EXERCISE INSTRUCTIONS: Your output is the line containing "FTX (186, 1594)" plus every line after it in the listing, reproduced exactly.

DATA RECORDS:

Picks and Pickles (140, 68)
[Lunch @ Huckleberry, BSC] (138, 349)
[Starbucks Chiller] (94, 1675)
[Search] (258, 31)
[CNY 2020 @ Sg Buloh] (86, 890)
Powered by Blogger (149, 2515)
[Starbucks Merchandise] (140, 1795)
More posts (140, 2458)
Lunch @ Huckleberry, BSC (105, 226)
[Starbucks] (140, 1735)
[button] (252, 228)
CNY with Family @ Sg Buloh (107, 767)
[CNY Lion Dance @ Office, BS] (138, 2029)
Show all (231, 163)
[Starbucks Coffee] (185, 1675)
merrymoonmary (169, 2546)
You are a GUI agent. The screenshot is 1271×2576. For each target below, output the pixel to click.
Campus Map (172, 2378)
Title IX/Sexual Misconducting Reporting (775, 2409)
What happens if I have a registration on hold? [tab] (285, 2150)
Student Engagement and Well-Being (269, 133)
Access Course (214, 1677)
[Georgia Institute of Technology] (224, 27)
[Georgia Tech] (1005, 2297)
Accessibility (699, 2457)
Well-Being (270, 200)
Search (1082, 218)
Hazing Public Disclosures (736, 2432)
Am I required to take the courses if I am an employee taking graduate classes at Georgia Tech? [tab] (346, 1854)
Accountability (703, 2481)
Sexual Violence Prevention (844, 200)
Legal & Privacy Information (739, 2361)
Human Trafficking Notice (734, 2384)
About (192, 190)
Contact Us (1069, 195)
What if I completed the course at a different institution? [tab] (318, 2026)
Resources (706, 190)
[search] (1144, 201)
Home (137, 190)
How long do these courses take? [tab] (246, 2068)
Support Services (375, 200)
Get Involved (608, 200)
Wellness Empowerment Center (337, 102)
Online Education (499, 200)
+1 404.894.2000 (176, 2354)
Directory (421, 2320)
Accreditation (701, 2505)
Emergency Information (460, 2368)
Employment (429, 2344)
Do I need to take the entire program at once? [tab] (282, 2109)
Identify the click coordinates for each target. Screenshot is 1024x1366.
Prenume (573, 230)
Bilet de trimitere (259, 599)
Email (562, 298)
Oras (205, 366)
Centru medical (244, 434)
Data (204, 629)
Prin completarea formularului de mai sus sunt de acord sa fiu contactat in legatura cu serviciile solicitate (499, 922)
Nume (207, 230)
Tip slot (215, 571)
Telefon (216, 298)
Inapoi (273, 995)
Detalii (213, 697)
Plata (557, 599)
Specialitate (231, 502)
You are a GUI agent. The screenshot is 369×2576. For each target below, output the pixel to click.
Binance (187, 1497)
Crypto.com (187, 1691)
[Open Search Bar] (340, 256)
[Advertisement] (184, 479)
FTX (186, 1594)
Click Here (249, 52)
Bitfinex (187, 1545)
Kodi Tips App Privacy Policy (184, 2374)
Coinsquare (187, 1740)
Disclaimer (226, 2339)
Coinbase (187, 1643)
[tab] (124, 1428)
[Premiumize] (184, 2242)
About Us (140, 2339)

SOLVED EXERCISE:
FTX (186, 1594)
Click Here (249, 52)
Bitfinex (187, 1545)
Kodi Tips App Privacy Policy (184, 2374)
Coinsquare (187, 1740)
Disclaimer (226, 2339)
Coinbase (187, 1643)
[tab] (124, 1428)
[Premiumize] (184, 2242)
About Us (140, 2339)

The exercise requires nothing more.